Referência Gestante Alto Risco e Rede Cegonha

É referência para partos de quase a totalidade dos municípios da 11ª CRS. É referência para gestante de alto risco e integrada à Rede Cegonha. São realizados em média 100 partos mensais.

Produção Hospitalar

São internados mensalmente em média mais de mil e cem pacientes e destes 60% são para procedimentos cirúrgicos. Porém, mensalmente, principalmente nos meses de inverno, vem atendendo pacientes que necessitam de internação em quantitativo acima do teto contratual, o que culmina com um excedente de produção sem teto contratual. Hoje, aproximadamente 200 AIHs (autorizações de internações hospitalares) de alta complexidade são bloqueadas para auditoria (excedente de teto) e de 2.730 AIHs de média complexidade não apresentadas também por excederem o contratado com altos índices de bloqueios para auditoria, conforme demonstrado graficamente abaixo.

Bloqueios para Auditoria

A metodologia adotada pela secretaria estadual da Saúde em relação às auditorias apresenta consideráveis percentuais de retirada de AIHs para auditoria, contribuindo para o crescimento do excedente de AIHs, bem como trazendo insegurança para a instituição em relação ao recebimento pelos serviços prestados uma vez que o contrato firmado entre as partes preconiza o pagamento do faturamento aprovado e não apresentado. E na alta complexidade os números são mais preocupantes, pois ao longo do último ano, tanto o quantitativo como o valor, ultrapassam a média de 55% de bloqueio para auditoria, que não aceita o quantitativo produzido e aprovado. E caso não melhore o contrato será necessário diminuir drasticamente os atendimentos, dentro do que o Estado paga. Nem um centavo a mais.
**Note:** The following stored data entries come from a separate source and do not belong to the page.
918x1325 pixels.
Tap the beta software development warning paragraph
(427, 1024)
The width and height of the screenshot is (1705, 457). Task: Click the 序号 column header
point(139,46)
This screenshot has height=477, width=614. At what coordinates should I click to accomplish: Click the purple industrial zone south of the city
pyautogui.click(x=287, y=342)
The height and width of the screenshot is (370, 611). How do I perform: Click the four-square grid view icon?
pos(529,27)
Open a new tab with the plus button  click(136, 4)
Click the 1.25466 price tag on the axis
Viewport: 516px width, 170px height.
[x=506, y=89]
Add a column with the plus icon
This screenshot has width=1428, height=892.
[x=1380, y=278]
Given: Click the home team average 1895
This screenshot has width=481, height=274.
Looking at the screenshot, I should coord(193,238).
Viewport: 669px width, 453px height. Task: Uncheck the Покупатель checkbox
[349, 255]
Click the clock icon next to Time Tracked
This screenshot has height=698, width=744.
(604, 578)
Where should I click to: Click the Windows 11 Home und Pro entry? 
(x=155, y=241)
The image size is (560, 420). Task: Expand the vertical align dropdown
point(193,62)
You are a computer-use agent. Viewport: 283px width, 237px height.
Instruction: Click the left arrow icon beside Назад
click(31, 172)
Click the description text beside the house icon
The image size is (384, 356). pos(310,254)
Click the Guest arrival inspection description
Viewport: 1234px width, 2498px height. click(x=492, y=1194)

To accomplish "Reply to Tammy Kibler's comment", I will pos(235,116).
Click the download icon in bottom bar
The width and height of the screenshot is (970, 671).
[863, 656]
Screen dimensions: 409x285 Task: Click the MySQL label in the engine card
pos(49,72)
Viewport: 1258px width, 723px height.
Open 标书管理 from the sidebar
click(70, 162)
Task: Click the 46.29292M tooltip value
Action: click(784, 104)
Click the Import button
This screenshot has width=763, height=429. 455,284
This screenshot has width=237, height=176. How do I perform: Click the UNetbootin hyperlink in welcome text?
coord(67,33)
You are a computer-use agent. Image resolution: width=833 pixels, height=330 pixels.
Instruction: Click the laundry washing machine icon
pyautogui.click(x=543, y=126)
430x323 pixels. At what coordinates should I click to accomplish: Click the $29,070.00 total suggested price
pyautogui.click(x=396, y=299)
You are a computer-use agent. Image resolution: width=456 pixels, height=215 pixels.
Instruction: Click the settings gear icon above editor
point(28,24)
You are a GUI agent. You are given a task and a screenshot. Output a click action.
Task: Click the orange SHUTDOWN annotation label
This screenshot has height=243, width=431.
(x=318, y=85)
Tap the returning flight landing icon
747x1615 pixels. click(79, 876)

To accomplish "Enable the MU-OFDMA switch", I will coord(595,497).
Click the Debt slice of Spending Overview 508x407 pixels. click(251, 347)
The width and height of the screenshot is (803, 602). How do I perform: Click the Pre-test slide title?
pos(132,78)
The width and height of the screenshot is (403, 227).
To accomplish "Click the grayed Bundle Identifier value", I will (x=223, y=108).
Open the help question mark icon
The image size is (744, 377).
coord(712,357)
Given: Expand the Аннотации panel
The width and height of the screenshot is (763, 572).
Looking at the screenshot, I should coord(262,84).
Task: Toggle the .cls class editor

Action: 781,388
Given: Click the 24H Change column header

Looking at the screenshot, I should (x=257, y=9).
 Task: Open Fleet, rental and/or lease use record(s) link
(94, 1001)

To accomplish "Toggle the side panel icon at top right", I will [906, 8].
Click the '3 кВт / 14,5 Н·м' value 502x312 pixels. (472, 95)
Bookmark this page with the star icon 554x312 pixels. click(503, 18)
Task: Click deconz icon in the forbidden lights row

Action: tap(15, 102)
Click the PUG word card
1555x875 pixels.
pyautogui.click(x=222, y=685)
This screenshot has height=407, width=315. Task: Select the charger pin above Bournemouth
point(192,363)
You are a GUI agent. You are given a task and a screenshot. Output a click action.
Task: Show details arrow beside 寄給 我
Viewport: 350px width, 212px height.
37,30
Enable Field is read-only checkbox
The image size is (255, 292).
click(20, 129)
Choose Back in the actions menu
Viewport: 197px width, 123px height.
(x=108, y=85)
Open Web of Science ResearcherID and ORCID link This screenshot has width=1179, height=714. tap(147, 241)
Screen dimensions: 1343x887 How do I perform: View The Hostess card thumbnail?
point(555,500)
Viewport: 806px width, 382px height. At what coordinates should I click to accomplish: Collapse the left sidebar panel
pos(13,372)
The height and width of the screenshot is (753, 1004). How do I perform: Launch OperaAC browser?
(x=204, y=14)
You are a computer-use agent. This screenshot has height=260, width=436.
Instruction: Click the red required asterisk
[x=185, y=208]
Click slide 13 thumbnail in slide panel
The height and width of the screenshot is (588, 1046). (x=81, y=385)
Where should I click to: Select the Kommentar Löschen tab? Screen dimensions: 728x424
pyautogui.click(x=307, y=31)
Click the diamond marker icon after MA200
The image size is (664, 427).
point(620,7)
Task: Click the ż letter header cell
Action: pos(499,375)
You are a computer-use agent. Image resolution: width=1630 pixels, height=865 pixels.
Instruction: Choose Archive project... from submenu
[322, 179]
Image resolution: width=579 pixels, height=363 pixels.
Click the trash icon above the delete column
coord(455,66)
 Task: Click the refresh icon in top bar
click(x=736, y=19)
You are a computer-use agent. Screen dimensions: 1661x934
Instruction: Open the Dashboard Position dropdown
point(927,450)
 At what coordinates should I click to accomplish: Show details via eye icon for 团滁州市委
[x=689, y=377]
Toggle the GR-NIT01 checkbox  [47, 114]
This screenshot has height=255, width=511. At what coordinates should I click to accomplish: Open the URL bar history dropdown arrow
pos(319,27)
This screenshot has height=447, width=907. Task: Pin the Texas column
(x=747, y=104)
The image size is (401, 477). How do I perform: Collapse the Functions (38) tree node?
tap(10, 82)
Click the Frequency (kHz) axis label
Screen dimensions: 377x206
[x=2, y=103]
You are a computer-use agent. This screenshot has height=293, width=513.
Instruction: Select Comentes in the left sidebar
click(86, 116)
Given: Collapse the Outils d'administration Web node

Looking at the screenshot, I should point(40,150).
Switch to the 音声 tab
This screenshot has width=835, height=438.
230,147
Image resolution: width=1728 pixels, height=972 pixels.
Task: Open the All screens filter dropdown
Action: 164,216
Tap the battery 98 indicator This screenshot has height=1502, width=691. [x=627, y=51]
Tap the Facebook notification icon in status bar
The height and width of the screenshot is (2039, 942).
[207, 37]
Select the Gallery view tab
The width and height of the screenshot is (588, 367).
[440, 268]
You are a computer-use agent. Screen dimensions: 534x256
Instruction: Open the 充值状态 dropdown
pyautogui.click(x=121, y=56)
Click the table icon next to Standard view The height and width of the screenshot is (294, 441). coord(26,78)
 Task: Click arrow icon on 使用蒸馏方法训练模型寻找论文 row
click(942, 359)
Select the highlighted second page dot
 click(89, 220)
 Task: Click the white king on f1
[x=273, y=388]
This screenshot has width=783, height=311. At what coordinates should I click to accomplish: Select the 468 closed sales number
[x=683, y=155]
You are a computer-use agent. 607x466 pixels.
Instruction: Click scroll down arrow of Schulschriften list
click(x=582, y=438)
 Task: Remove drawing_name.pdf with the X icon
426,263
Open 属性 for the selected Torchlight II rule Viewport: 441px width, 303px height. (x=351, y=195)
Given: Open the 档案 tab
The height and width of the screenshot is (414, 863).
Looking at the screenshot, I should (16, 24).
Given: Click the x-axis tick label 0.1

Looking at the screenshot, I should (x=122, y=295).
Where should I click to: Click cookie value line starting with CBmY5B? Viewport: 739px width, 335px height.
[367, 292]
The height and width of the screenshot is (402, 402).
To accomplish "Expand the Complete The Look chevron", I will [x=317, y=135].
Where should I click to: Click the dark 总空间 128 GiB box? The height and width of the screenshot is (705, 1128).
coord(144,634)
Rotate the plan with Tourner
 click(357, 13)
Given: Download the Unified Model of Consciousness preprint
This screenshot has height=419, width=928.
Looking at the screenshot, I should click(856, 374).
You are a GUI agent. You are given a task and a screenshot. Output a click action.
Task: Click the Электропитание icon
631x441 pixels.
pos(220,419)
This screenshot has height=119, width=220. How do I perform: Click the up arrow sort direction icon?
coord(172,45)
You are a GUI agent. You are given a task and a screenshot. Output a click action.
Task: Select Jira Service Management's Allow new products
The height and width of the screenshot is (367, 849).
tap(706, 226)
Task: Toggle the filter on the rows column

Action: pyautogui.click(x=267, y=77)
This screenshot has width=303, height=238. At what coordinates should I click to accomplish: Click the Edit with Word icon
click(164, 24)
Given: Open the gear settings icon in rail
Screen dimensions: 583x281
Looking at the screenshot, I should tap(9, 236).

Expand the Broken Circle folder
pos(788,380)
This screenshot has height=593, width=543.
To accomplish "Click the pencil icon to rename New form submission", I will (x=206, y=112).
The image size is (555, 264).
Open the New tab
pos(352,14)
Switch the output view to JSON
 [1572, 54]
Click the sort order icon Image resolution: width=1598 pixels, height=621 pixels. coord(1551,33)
Incentivos estadual e federal

Em relação aos incentivos estaduais, os valores de contratualização foram atribuídos muito abaixo de outros hospitais do mesmo porte e  permanecem “sem revisão” desde agosto de 2013, data em que foi firmado o contrato com a secretaria estadual da Saúde, sendo que neste período de quase 6 anos já houve 6 dissídios coletivos (reajuste de funcionários), os insumos anualmente foram reajustados pelo mercado, bem como outras despesas para a manutenção dos serviços sofreram reajustes como energia elétrica dentre outras.

Produção x incentivos

Quanto aos incentivos estaduais, os valores devem ser ajustados de maneira igual a outras instituições hospitalares. Ainda, que para a definição do valor a ser pago a título de incentivo sejam considerados critérios de classificação da instituição como número de leitos, habilitações/especialidades, produção/resolutividade.

Em consulta atualizada, realizada junto ao portal de pagamentos do Fundo Estadual de Saúde, junto aos contratos formalizados entre o Estado do RS pela secretaria estadual de Saúde e hospitais para tabulação não se tem critérios isonômicos.

Necessidades

De acordo com o diretor Hélio Bianchi: “A Fundação Hospitalar Santa Terezinha de Erechim solicita a remuneração justa e necessária para continuidade e sobrevivência da instituição hospitalar, reiterando a necessidade do equilíbrio econômico considerando critérios padrões para todas as casas de saúde”,

O necessário para funcionar

Para a Fundação Hospitalar Santa Terezinha operar de forma a prestar um serviço que suporte suia demanda, que contemple as partees hospitalar, ambulatorial, incentivos estaduais e incentivos federais é necesários que os valores mensais repassados atualmente na casa aproximada de R$ 5 milhões seja ampliado para R$ 8,1 milhões, ppassando de R$ 59,78 milhões por ano para R$ 97,2 milhões.